La Habana — El gobernante cubano Miguel Díaz-Canel aseguró que está dispuesto a “dar su vida por la revolución”, en declaraciones que elevan el tono político en medio de un contexto marcado por la crisis interna y las crecientes tensiones con Estados Unidos.
Durante una conversación con el político español Pablo Iglesias, el mandatario afirmó que su gobierno se prepara para escenarios adversos, incluyendo posibles situaciones de conflicto.
“No queremos guerra, queremos diálogo, pero si eso no se cumple… daré la vida por la revolución”, expresó.
Un mensaje en medio de alta tensión
Las declaraciones se producen en un momento especialmente delicado para la isla, caracterizado por:
“Nos preparamos para el peor de los escenarios. Cada cubano sabe qué misión tiene en esta defensa”.

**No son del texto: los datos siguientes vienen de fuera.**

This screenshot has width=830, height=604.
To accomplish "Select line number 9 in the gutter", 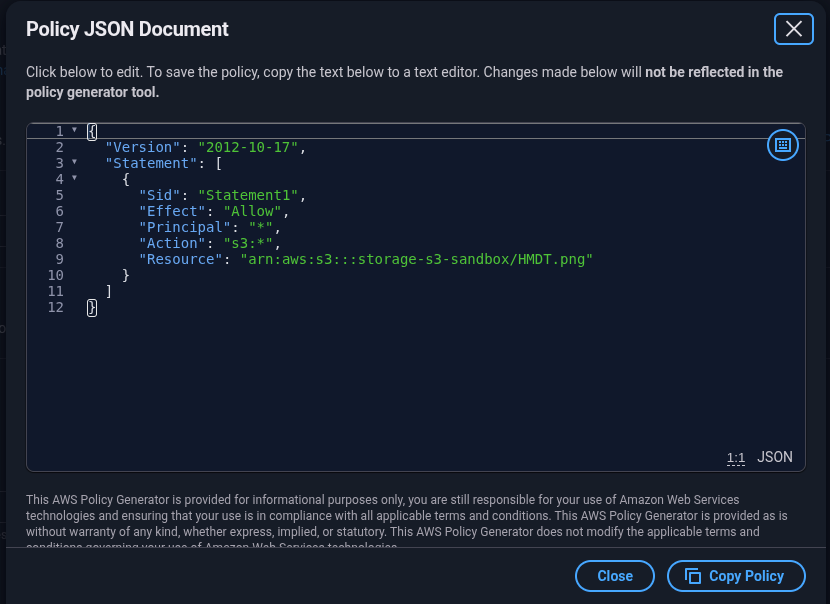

Estas palabras refuerzan el discurso oficial centrado en la defensa del sistema político ante amenazas externas.
Llamado al diálogo… con advertencia
A pesar del tono firme, el mandatario reiteró que su gobierno apuesta por el diálogo.
Sin embargo, dejó claro que, de no prosperar, la prioridad será la defensa del modelo político vigente.
Un discurso que genera reacciones
Las declaraciones han generado diversas reacciones tanto dentro como fuera de Cuba, en un contexto donde la población enfrenta una crisis económica profunda.
Analistas consideran que este tipo de mensajes buscan consolidar apoyo interno y enviar señales al exterior sobre la postura del gobierno.